Element and text position data:
■ ■ ■
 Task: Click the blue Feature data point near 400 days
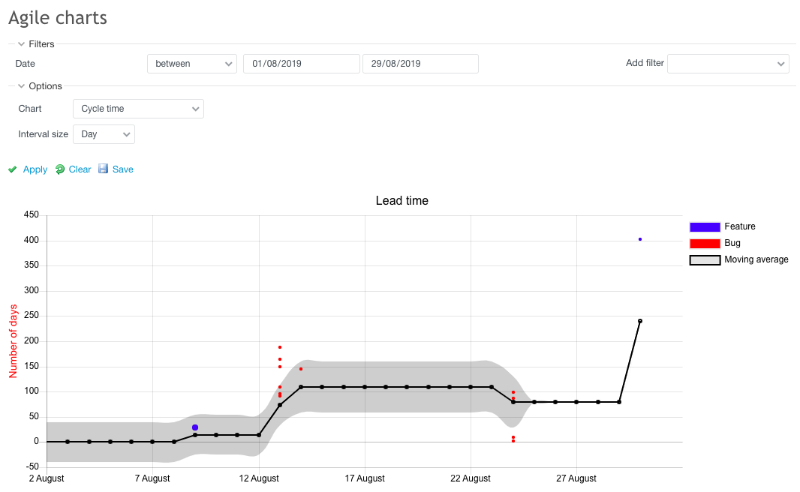pos(640,239)
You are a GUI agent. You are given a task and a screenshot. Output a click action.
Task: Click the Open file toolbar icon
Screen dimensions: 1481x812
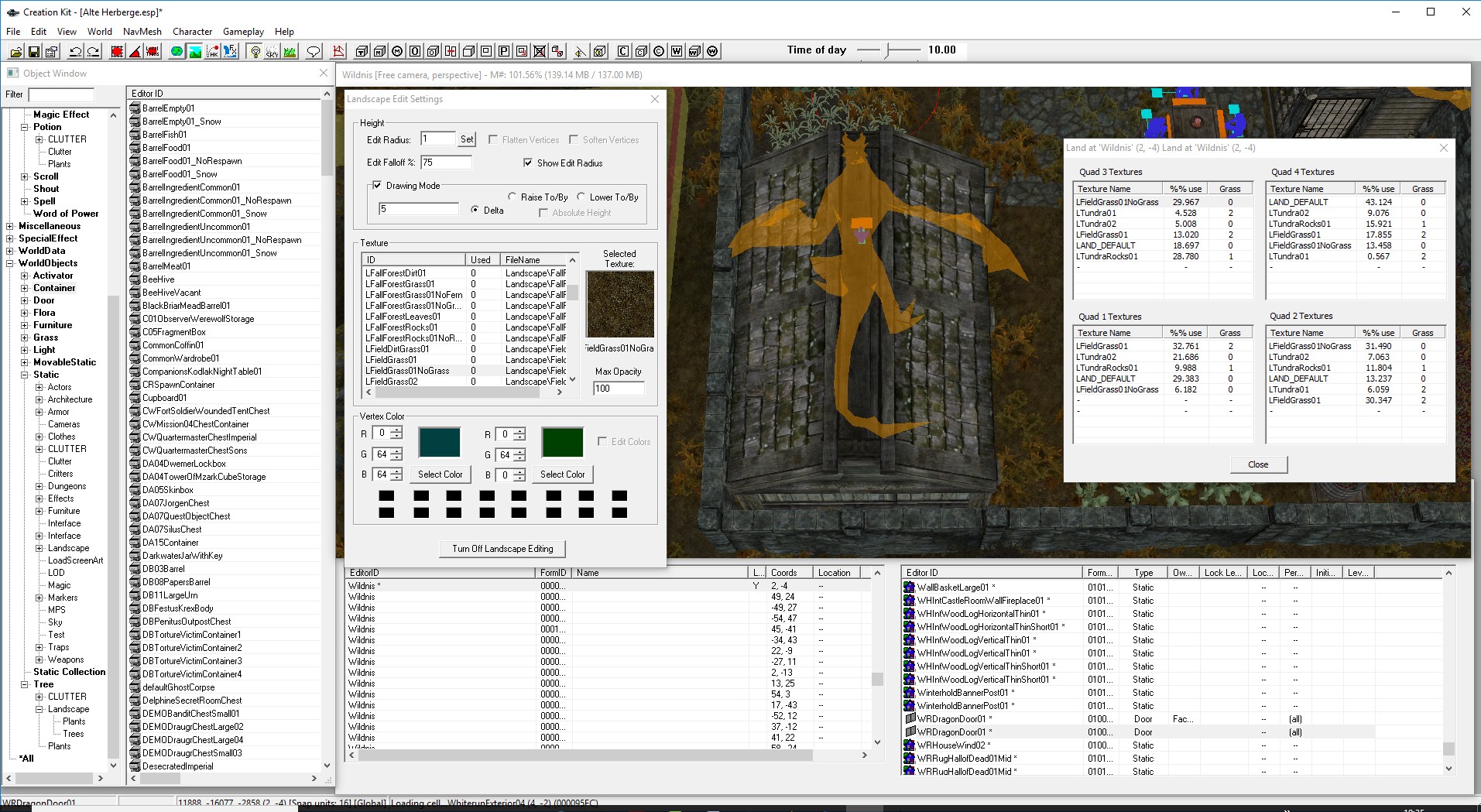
■ ■ ■
| Aim of the exercise |
Swap "toolbar icon" for "toolbar button" throughout the rows and write them out again with nothing else changed, omitting the pictures.

| The response |
 Task: Click the blue Feature data point near 400 days
pos(640,239)
You are a GUI agent. You are given a task and a screenshot. Output a click action.
Task: Click the Open file toolbar button
Screen dimensions: 1481x812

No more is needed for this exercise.